I put the 245/45/17 tires on my original rims a few months ago. I love them...no problems whatsoever! I love the look with the extra width.


----------



## dstrawsb (Nov 20, 2003)

*Got u beat*



shunnell said:


> I put the 245/45/17 tires on my original rims a few months ago. I love them...no problems whatsoever! I love the look with the extra width.


I just got my first used Maxima a month ago and it came with 235-55-17's on it.
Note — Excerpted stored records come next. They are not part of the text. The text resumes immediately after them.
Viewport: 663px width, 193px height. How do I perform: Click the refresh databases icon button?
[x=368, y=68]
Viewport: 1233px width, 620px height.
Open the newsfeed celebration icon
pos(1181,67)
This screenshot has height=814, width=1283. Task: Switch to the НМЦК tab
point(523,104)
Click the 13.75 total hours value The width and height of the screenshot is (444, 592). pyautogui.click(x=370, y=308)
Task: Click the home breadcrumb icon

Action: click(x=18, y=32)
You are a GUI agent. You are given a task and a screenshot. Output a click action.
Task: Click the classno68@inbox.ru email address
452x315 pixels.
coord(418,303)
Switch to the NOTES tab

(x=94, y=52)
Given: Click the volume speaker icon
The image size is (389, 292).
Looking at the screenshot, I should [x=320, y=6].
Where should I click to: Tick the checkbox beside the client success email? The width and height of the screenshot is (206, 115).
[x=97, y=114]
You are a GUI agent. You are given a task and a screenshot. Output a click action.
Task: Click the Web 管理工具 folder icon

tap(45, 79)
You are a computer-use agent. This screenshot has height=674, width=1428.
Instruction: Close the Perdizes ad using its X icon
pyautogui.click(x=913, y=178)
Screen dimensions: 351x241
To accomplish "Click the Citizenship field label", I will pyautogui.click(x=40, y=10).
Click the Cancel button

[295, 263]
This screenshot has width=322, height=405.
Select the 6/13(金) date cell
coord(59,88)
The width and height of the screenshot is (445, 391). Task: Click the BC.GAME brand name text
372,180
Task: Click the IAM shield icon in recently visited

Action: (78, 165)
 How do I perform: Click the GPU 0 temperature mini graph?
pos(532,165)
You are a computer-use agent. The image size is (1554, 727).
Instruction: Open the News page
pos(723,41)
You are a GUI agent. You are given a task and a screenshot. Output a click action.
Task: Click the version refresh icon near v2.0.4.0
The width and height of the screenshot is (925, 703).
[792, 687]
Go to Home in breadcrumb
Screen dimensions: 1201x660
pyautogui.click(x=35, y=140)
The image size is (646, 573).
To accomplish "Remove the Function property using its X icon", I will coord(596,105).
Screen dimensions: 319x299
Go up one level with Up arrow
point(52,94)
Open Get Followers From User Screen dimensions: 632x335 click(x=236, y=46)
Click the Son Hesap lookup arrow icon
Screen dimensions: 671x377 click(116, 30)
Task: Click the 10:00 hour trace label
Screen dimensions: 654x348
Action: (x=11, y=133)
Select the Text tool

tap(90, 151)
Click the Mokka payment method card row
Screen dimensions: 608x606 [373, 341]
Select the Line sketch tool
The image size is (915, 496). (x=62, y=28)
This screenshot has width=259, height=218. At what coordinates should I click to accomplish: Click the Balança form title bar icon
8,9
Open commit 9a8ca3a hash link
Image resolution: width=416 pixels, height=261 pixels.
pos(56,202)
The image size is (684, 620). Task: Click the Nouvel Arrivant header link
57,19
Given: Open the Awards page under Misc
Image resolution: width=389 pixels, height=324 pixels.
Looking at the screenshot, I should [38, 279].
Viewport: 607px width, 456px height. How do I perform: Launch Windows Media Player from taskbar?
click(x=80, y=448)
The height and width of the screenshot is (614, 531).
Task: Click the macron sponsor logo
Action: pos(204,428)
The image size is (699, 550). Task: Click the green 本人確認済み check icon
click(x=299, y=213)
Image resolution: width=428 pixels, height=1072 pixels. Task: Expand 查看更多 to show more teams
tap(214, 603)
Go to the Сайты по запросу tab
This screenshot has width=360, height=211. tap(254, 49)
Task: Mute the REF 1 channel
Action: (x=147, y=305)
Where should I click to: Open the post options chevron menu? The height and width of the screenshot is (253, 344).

These are the Goodyear Eagle RSAs, they look really big, car skates around in the rain really bad.


Don


----------



## audtatious (Oct 4, 2003)

I just dealt with the same issue. Tire replacement for the 17" rims. The "best" seem to be the Pilot Sport A/S's. Of course, at $200ea they are a bit more than I wanted to spend each 40k miles. I ended up upgrading to 18's and putting on a set of Sumitomo HTR+ 235-40-18's. Awesome tire and well worth the upgrade...


----------



## e34bmw_a33max (Aug 6, 2003)

I have Kuhmo Ecsta 235/45/17. They look a lot better that a 50-55 series to me. Best tire you can get is the Pilot Sport A/S's like audtatious said...if you want to spend that much. Or the Kuhmos are about $140 each.


----------



## Sterling2000 (Mar 11, 2003)

I've run all kinds of tires on mine and they all skate in the rain


----------